* What the exercise asks
From the line with "You are a computer-use" to the line with "Task: Expand the Tools folder in browser", retype each line exactly as it stands in the records below, but skip the pictures.

* The records
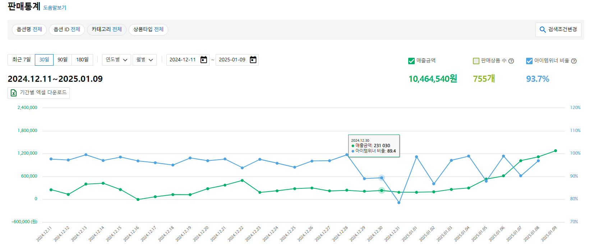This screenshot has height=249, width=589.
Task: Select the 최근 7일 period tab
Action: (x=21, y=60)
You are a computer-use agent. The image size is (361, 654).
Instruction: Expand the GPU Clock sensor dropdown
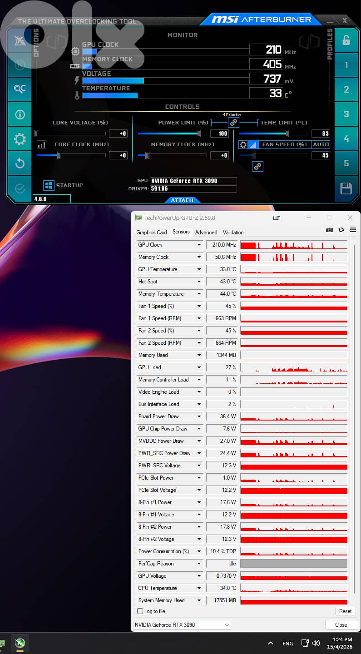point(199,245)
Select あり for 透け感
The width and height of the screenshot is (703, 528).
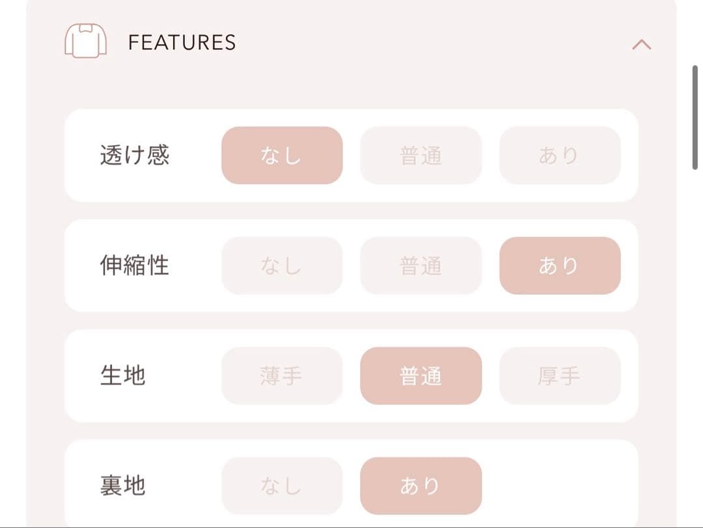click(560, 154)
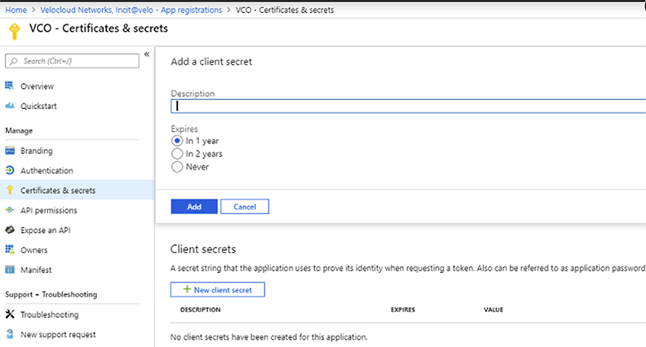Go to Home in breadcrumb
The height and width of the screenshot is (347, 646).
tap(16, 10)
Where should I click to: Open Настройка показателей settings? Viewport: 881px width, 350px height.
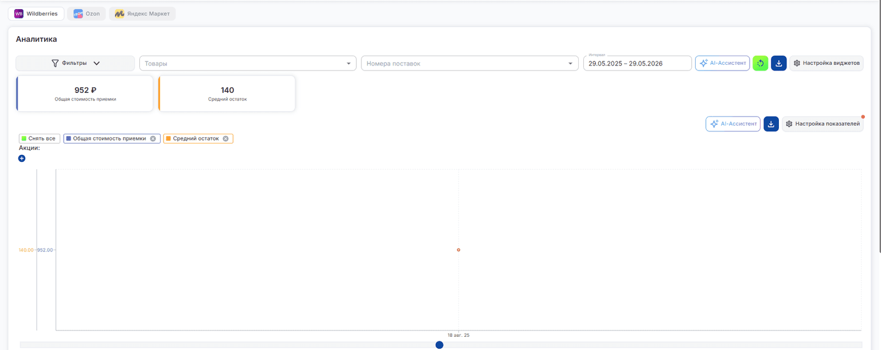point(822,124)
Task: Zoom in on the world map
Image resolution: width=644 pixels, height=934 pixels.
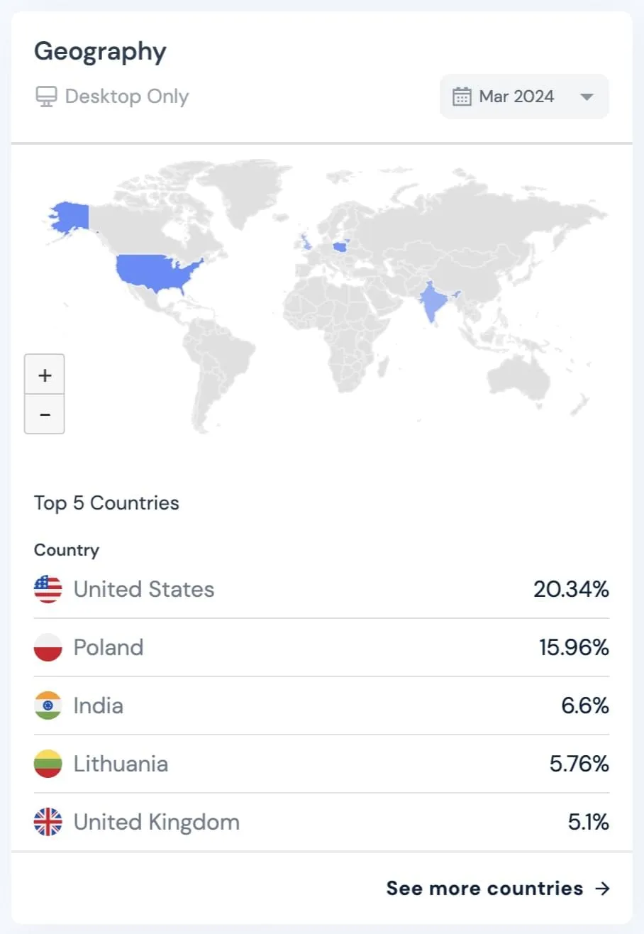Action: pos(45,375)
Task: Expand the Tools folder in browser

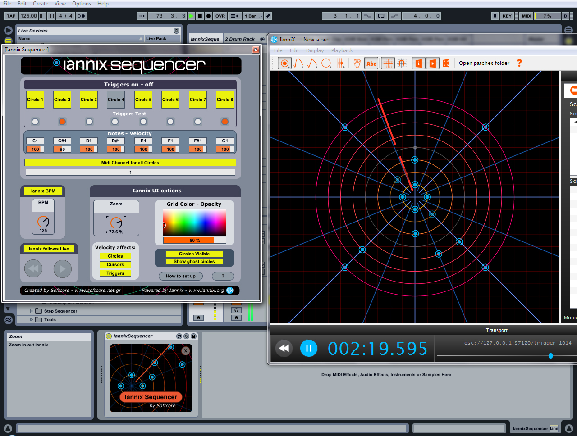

==

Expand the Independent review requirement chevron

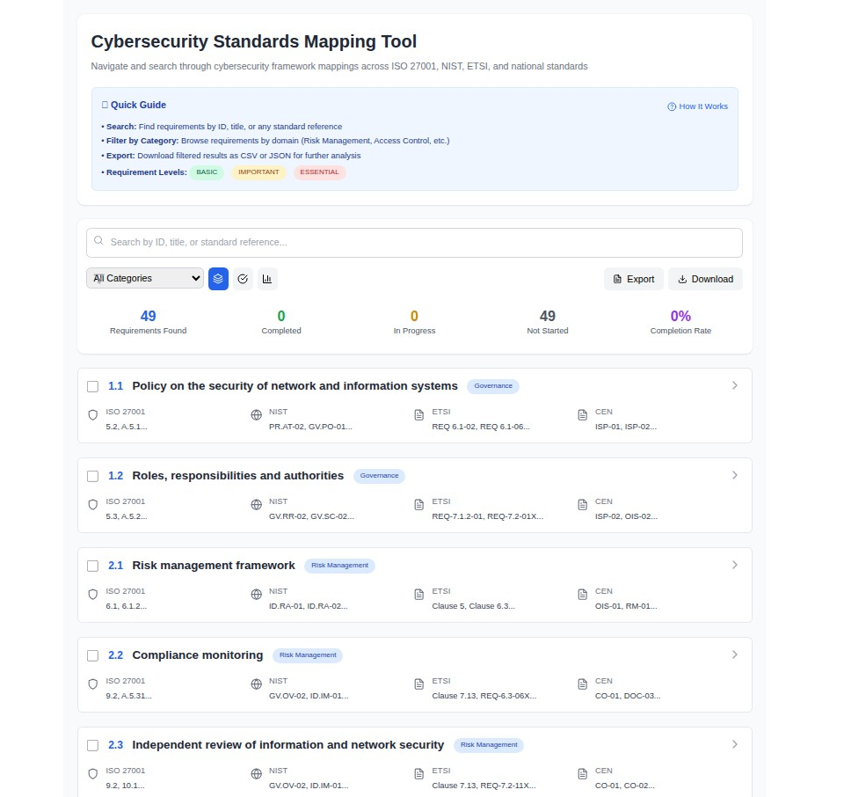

* Answer box
You are a computer-use agent. The image size is (361, 654).
Instruction: Expand the GPU Clock sensor dropdown
point(199,245)
Select あり for 透け感
The width and height of the screenshot is (703, 528).
click(560, 154)
Go to Home in breadcrumb
The height and width of the screenshot is (347, 646).
tap(16, 10)
Where should I click to: Open Настройка показателей settings? Viewport: 881px width, 350px height.
point(822,124)
Task: Zoom in on the world map
Image resolution: width=644 pixels, height=934 pixels.
Action: pos(45,375)
Task: Expand the Tools folder in browser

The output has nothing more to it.